There was always a decent enough chance that a big beat/miss in Retail Sales data would move markets, but ended up getting just a bit more economic data weakness than a “big miss” normally implies.

If we look solely at Retail Sales, it wasn’t abysmally low, coming in at 0.0 vs expectations for a 0.4 percent increase.  But that’s certainly low enough to get bonds moving in the right direction.  

Then there was Producer Price data.  Core PPI fell -0.3 percent month-over-month vs forecasts calling for a 0.2 percent gain.  Year-over-year, the index stood at +0.7 vs a median forecast of +1.2 and a previous reading of +1.3.  That’s a big chunk of inflation that’s suddenly gone missing, and it certainly added to the bull case for bonds.

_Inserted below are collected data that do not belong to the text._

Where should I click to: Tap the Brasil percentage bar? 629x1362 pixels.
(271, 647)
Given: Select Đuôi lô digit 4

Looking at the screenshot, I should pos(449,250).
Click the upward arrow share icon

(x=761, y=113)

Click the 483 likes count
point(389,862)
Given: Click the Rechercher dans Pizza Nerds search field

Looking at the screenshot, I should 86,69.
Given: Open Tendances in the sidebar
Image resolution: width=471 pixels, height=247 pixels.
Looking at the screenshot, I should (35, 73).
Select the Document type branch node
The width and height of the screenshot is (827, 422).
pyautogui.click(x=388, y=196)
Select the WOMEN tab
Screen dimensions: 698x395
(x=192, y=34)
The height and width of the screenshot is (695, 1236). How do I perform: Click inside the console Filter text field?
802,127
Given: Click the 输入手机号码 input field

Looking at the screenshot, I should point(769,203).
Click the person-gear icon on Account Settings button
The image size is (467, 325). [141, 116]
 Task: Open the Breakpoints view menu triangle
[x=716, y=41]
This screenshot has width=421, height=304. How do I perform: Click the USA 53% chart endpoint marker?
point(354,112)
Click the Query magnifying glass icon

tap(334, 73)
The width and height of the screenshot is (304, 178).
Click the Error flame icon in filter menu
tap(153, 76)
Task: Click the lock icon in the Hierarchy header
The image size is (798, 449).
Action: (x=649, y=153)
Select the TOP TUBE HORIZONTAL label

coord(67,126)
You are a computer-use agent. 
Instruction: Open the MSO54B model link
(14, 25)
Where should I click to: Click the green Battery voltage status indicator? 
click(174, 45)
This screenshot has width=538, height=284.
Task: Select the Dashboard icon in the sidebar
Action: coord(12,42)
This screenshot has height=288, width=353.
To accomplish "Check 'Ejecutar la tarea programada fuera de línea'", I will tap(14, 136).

Yields immediately moved to the lower end of the range.  In fact, at 1.48% in 10yr Treasuries, we could consider that to be the outer limits of the recent range, as 1.50-1.52 have gotten more action as a “floor.”  Incidentally, yields rose into the afternoon and did indeed go out the door just over 1.51.  

Despite a bit of a give-back into the afternoon, bonds had a great day nonetheless.  Rate sheets were the best in a month and there were only a few negative reprices from the lenders with the perennially itchy trigger fingers.